StoryKimi-Zero / README.md
yuvraj-singh-9886's picture
Add StoryKimi ZeroGPU implementation
3b70c60
---
title: StoryKimi Zero
emoji: πŸš€
colorFrom: blue
colorTo: purple
sdk: gradio
sdk_version: 5.42.0
app_file: app.py
pinned: false
license: mit
hardware: zero-gpu
short_description: Generate stories with StoryKimi model using ZeroGPU
---
# StoryKimi Zero - DeepSeek V3 Inspired Model on ZeroGPU
A PyTorch implementation of a DeepSeek V3 inspired transformer model with Mixture of Experts (MoE), Latent Attention, and other advanced features, deployed on Hugging Face Spaces with ZeroGPU for efficient inference.
![StoryKimi Model](https://huggingface.co/YuvrajSingh9886/StoryKimi/resolve/main/images/image.png)
## πŸ“Š Training Results & Model Weights
**πŸ“ˆ View Training Report**: [StoryKimi Training Results on WandB](https://wandb.ai/rentio/DSV-Training/reports/SmolKimi-A-smaller-Kimi-K2---VmlldzoxMzYwNDQ4Mg?accessToken=lfs6n1y7gn8q0f0dwilta8yuwzxel45ztzbbcavwbqp7jsyv1p7cz9elflycv9fg)
**πŸ’Ύ Pre-trained Weights**:
- **Hugging Face Model**: [YuvrajSingh9886/StoryKimi](https://huggingface.co/YuvrajSingh9886/StoryKimi)
- **WandB Checkpoints**: Check the WandB report above for additional trained model checkpoints
## 🌟 Features
- **ZeroGPU Integration**: Dynamic GPU allocation with NVIDIA H200 slices (70GB VRAM)
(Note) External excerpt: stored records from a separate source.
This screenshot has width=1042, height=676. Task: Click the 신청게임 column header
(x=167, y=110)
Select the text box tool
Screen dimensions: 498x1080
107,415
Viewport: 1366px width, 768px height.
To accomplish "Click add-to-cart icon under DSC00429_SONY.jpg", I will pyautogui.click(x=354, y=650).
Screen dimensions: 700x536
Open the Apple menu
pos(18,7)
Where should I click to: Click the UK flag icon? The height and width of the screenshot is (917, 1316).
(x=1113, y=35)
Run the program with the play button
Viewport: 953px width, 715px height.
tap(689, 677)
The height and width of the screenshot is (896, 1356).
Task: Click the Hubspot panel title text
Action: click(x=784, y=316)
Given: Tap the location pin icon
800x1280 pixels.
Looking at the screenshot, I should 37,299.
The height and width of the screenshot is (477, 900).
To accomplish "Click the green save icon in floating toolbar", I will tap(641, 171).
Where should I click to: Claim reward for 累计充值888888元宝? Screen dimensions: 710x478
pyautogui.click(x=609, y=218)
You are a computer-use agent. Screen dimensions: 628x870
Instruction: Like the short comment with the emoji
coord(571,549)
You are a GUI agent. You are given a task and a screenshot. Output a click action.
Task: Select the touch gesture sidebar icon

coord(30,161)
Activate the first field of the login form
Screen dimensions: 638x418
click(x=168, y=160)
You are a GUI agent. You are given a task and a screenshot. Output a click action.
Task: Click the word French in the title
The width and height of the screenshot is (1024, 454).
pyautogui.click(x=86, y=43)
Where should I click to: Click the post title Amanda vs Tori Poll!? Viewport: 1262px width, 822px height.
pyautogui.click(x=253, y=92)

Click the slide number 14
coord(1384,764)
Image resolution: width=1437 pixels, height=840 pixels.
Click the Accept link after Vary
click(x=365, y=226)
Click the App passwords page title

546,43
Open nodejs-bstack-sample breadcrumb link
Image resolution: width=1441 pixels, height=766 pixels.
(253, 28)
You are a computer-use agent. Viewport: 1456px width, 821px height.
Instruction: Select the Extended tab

- **Latent Attention**: Efficient attention mechanism with compressed key-value representations
- **Mixture of Experts (MoE)**: 8 experts with top-2 routing and shared expert support
- **SWiGLU Activation**: Advanced activation function in expert layers
- **Sinusoidal Positional Embeddings**: Position encoding for sequence understanding
- **Interactive Interface**: User-friendly Gradio interface with real-time generation
- **Multiple Sampling Methods**: Top-k sampling with temperature control
- **Real-time Generation**: Fast inference with automatic scaling
## πŸ”§ Model Architecture
### Default Configuration
- **Embedding Dimensions**: 384
- **Decoder Layers**: 6
- **Attention Heads**: 8
- **MoE Experts**: 8 (top-2 routing)
- **Block Size**: 128 tokens
- **Vocabulary Size**: Based on Llama-2-7b tokenizer (~32,000 tokens)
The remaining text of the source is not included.